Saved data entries
▼▼▼
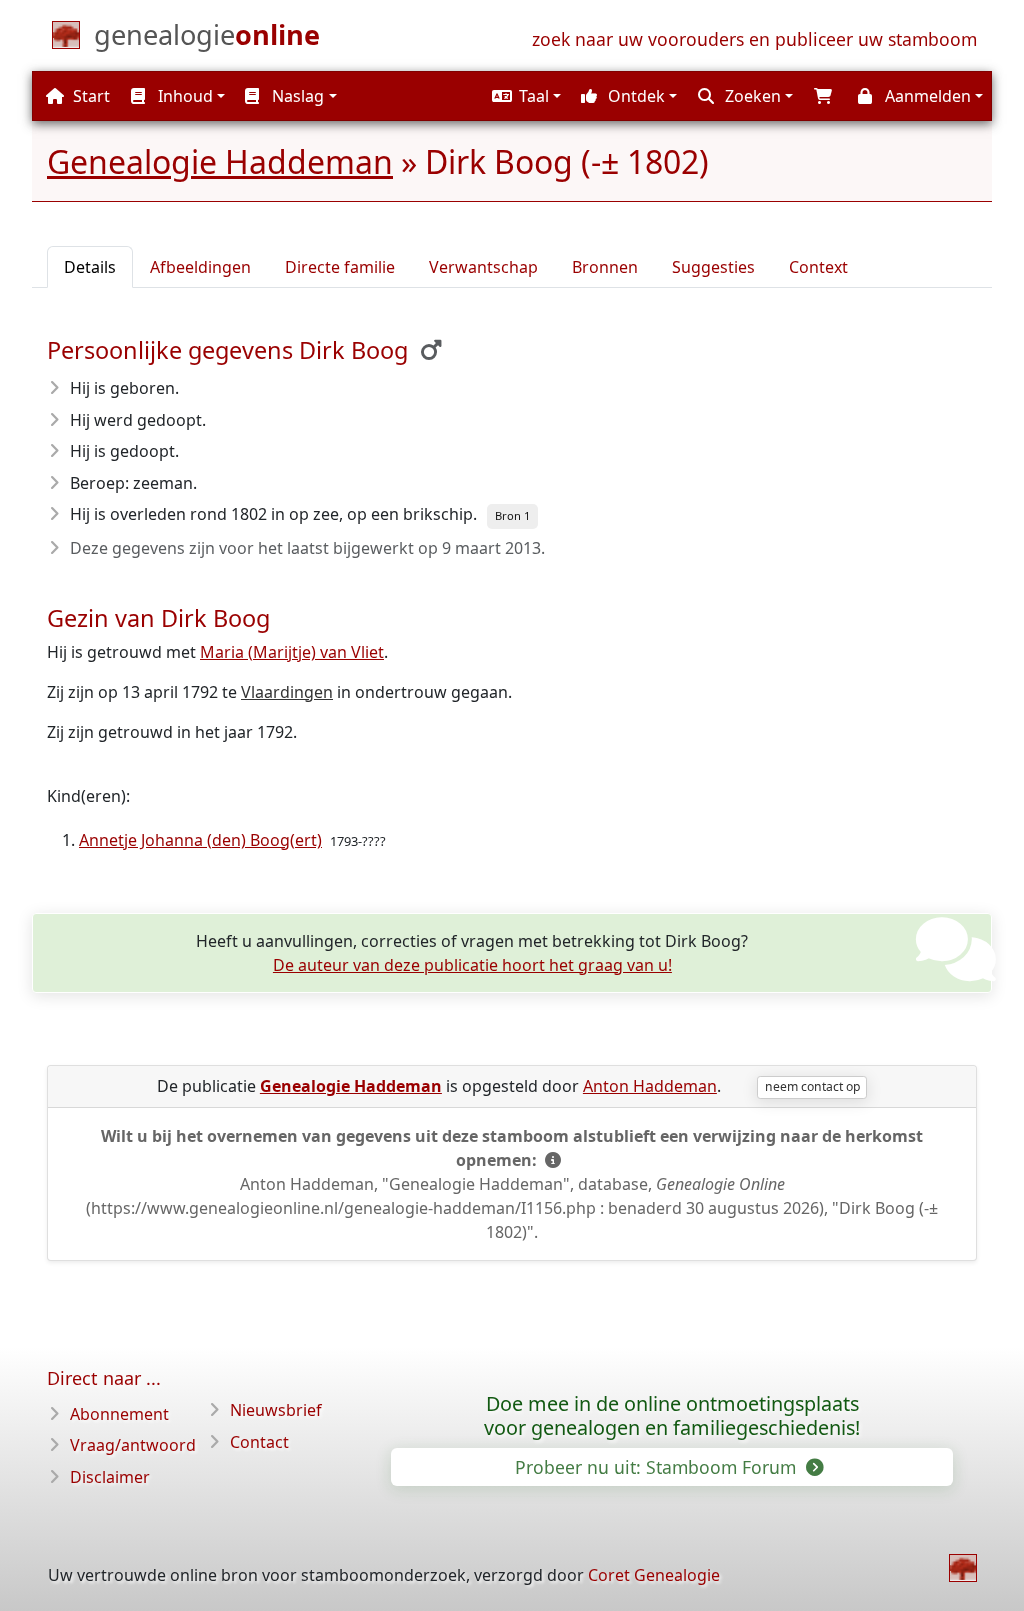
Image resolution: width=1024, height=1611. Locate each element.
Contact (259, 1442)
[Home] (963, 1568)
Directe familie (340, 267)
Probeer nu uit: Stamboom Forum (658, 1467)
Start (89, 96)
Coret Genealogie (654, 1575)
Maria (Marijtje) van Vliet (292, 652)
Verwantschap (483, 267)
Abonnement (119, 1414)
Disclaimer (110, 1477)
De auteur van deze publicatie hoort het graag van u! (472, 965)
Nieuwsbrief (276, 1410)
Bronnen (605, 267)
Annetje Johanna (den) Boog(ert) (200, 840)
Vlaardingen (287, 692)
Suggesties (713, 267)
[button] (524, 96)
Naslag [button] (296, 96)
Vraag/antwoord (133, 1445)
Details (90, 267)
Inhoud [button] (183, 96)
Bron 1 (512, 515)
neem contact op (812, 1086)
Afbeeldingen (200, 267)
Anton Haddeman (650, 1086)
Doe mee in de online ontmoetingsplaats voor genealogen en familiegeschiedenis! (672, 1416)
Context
▲▲▲
# REQUIREMENT
Please retype every entry above exactly, leaving out any picture.

# SOLUTION TO THIS EXERCISE
Image resolution: width=1024, height=1611. Locate each element.
Contact (259, 1442)
[Home] (963, 1568)
Directe familie (340, 267)
Probeer nu uit: Stamboom Forum (658, 1467)
Start (89, 96)
Coret Genealogie (654, 1575)
Maria (Marijtje) van Vliet (292, 652)
Verwantschap (483, 267)
Abonnement (119, 1414)
Disclaimer (110, 1477)
De auteur van deze publicatie hoort het graag van u! (472, 965)
Nieuwsbrief (276, 1410)
Bronnen (605, 267)
Annetje Johanna (den) Boog(ert) (200, 840)
Vlaardingen (287, 692)
Suggesties (713, 267)
[button] (524, 96)
Naslag [button] (296, 96)
Vraag/antwoord (133, 1445)
Details (90, 267)
Inhoud [button] (183, 96)
Bron 1 (512, 515)
neem contact op (812, 1086)
Afbeeldingen (200, 267)
Anton Haddeman (650, 1086)
Doe mee in de online ontmoetingsplaats voor genealogen en familiegeschiedenis! (672, 1416)
Context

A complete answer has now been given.